A woman in a woman’s dream: an aspect of herself, but often a facet of herself she is not immediately identifying with.
The above example helps make this plain. Mo explored her feelings about the dream characters. It all fell into place when she asked herself what she had ‘lost’ recently. She had left a lover of some years’ standing. This gave her a lot more freedom and new opportunity, depicted by the baby, but also muddled feelings of loss. Her Australian friend represents her feelings of grieving for the death’ of her relationship. Her muddled feelings arise because she both loves the new life which opens up, but grieves for the death of her romance.
A woman’s sister, female children: particularly used to represent herself.
The character of the dream woman, loving, angry, businesslike, lazy, sexual, gives a clue to what pan of the dreamer it is referring to.
If the dream woman is a person known well, the above can still be the case, but the woman may represent what the dreamer feels about that person.
A woman younger than the dreamer oneself at that age.
An older woman: could be the dreamer’s mother, her feelings about aging, her sense of inherited wisdom. Two women and the dreamer, conflicting feelings or drives. One woman, one man: behaviour patterns arising from parental relationship.
A goddess or holy woman, the dreamer’s highest potential; what she is capable of but may not yet have lived.
Man dreaming of a woman
Example: ‘On a raised mobile platform a goddess stood. I loved her and flew to her, skimming above the heads of the people. I calked to her. She told me the only love I could receive from her was that which I gave to a human woman. Inasmuch as I gave love to a human female, she would love me. She was all women’ (Andrew P).

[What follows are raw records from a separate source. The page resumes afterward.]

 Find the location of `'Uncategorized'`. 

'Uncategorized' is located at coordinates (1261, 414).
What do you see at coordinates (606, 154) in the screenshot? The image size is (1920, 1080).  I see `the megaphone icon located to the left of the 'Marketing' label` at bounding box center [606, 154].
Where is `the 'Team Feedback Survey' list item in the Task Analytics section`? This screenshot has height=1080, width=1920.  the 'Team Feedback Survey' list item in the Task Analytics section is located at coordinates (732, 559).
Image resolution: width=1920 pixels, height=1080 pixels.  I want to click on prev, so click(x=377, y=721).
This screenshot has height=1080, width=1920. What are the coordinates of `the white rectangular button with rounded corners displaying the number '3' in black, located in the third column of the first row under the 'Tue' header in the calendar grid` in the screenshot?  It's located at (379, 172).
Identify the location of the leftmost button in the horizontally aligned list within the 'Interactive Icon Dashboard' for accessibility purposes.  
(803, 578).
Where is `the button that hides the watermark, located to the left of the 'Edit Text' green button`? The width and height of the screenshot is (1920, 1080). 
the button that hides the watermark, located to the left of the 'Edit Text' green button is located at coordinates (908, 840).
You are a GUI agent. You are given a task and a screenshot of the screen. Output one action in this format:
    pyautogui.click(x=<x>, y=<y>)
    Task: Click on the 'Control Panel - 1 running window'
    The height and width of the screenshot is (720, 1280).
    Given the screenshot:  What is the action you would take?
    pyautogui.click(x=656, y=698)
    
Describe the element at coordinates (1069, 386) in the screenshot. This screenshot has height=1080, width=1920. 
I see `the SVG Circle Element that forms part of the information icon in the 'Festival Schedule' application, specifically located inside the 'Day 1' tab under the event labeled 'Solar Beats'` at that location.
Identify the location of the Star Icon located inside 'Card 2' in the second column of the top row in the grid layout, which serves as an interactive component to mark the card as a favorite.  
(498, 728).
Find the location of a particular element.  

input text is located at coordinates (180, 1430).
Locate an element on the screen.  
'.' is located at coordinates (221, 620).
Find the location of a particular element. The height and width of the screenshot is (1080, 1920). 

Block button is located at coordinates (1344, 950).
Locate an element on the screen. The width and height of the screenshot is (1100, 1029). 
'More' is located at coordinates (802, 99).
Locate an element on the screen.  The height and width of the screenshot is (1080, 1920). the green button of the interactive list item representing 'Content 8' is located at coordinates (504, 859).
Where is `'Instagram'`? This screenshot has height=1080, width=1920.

The example shows Andrew meeting his archetypal conception of a woman, his ideal. But he understands that you cannot love an ideal. His love must find a real woman. Through a real love he would call love from out of himself, out of his unconscious reserve.
In a man’s dream: his present relationship with his own feelings and intuitive self; his sensitivity and contact with his unconscious through receptivity; or how he is relating to his female partner.
The latter is especially so if the woman in the dream is his partner, how capable he is of loving a woman.
An old woman, usually the dreamer’s mother.
The woman, because she is his feelings, is obviously also his sexual desires and how he meets them.
A younger woman: can depict his desires for a woman of that age, or his more vulnerable emotions. Two women and the dreamer: an ‘eternal triangle’; conflicting feelings.
If one woman and one man: pattern of behaviour developed in relationship with parents.
The conditions or situations of the woman, see under appropriate entries, such as illness; murder, swimming; etc.
See anima and the Great Mother under archetypes.